I’m sure Dr. Pepose is delighted to know that an artificial cornea has been proven effective in several research trials. According to the St. Louis Post Dispatch: “An experimental synthetic cornea implanted in 10 patients may be a potential alternative to cadaver corneas for curing vision loss due to corneal inflammation and scarring, researchers said Wednesday.”
One of the reasons that I went to see Dr. Pepose is to get treated for a lacerated cornea. It’s no fun, believe me. Fortunately, I didn’t have much scarring from my injury and fully recovered.

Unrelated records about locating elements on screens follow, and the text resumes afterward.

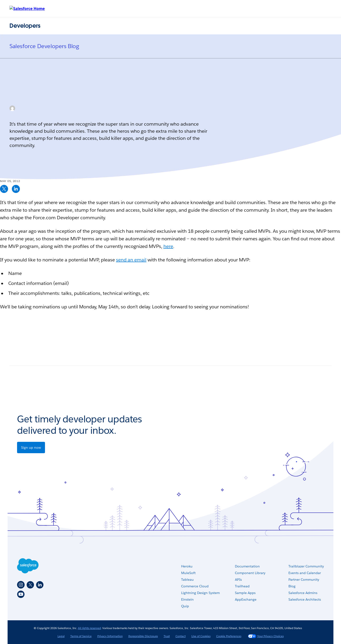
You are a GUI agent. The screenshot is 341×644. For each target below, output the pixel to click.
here (168, 246)
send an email (131, 260)
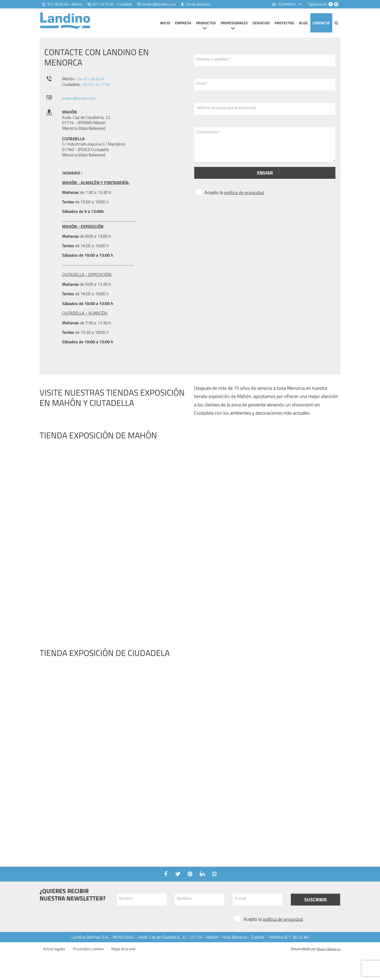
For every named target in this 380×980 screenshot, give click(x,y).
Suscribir (315, 905)
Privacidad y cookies (88, 954)
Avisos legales (54, 954)
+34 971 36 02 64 (93, 84)
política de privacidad (245, 198)
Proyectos (284, 23)
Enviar (265, 178)
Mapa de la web (123, 954)
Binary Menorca (328, 954)
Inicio (165, 23)
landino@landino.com (81, 103)
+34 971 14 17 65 (98, 89)
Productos (206, 23)
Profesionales (234, 23)
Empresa (183, 23)
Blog (303, 23)
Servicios (261, 23)
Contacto (321, 23)
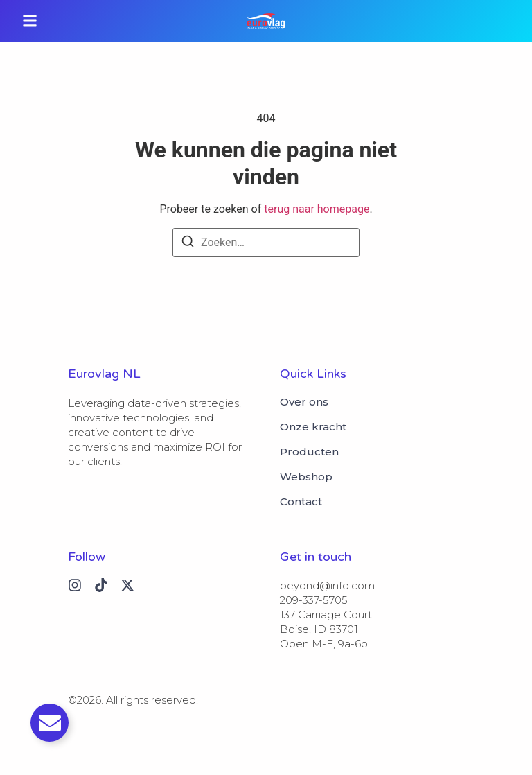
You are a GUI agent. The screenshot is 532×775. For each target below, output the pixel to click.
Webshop (306, 477)
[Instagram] (75, 585)
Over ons (304, 402)
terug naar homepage (317, 209)
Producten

Currently, eye surgeons use corneas that are harvested from cadavers. But using these corneas requires that the patient be given anti-rejection drugs and there is a risk of infection. Plastic corneas have been tried but they haven’t worked very well.
The new synthetic corneas are made from collagen, a natural connective tissue that is found in the body. It is grown in a yeast culture. The collagen corneas act as a graft to allow the patient’s own body to produce cells that form the new cornea. These cells are some of the fastest growing in the body. Any damage to the cornea is very painful because there are so many nerve endings there, but it usually heals very fast barring any complications.
But most cornea damage is caused by disease. An estimated 5 million people around the world suffer from a disease called trachoma, a disease caused by a bacterial infection. The rest of the 2 million cases are cause by actual trauma to the eye.
The study is the first one to prove that a synthetic cornea can be incorporated into the eye and grow cells without the fear of rejection like a transplanted one. Since these cells aren’t rejected by the body, maybe this type of surgery can be applied to other areas of the body that have been damaged.